Attardons-nous un moment sur les deux sens que recouvre le mot « subjectif ». La connaissance objective est traditionnellement opposée à l'opinion subjective. Dans une perspective épistémologique, la science s'impose avec rigueur un déroulement qui récuse et rejette hors d'elle toute analyse où l'opinion du sujet viendrait compromettre la validité et l'universalité des résultats de la recherche. Mais n'oublions pas son autre sens, ontologique, où la subjectivité désigne une forme d'existence au monde. Selon le philosophe américain John Searle dans « Le cerveau et la pensée », il ne faut pas confondre ces deux sens.

La science moderne est objective dans le sens où elle poursuit un savoir indépendant de l'opinion individuelle, elle ne se demande pas si telle découverte causera du plaisir ou du déplaisir, ou si tel savoir mérite ou non d'être révélé.
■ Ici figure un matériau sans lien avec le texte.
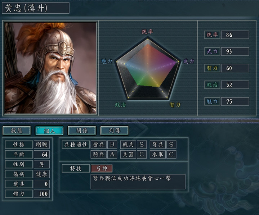Click the 魅力 value field showing 75
This screenshot has width=259, height=215.
(235, 101)
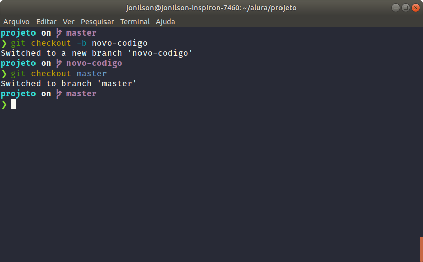Click the orange scrollbar thumb at right edge

coord(421,249)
Mais cela ne veut pas dire qu'elle ne puisse prendre pour objet d'étude des réalités qui peuvent parfaitement être subjectives, c'est-à-dire qui portent sur le sujet. La douleur, par exemple, puisque son existence implique l'existence d'un sujet, est ontologiquement subjective. Pourtant, la douleur est aussi un phénomène objectif, puisque rien n'empêche la science d'en avoir une connaissance objective et de tenter de l'évaluer et de la quantifier. Il en va de même des échelles établies pour tenter de quantifier les troubles du comportement observés dans les affections neurodégénératives ou vasculaires : de 1 à 10, nous tentons d'évaluer le retentissement de ces troubles sur la vie du

malade. Beaucoup de sciences, comme l'économie, la psychologie, s'intéressent de près à des phénomènes qui dépendent de l'observateur, elles n'en demeurent pas moins des sciences. Selon Searle, la philosophie s'intéresse à la fois aux phénomènes objectifs qu'à ceux qui dépendent de l'observateur, et tâche d'expliquer des phénomènes pour lesquels la science n'a pas encore de réponse.

En ce qui concerne les témoignages d'anciens aphasiques : la pensée est prise ici, comme la douleur, comme un phénomène ontologiquement subjectif, qui n'existe qu'à titre d'expérience personnelle, sans que cela ne l'empêche d'exister objectivement.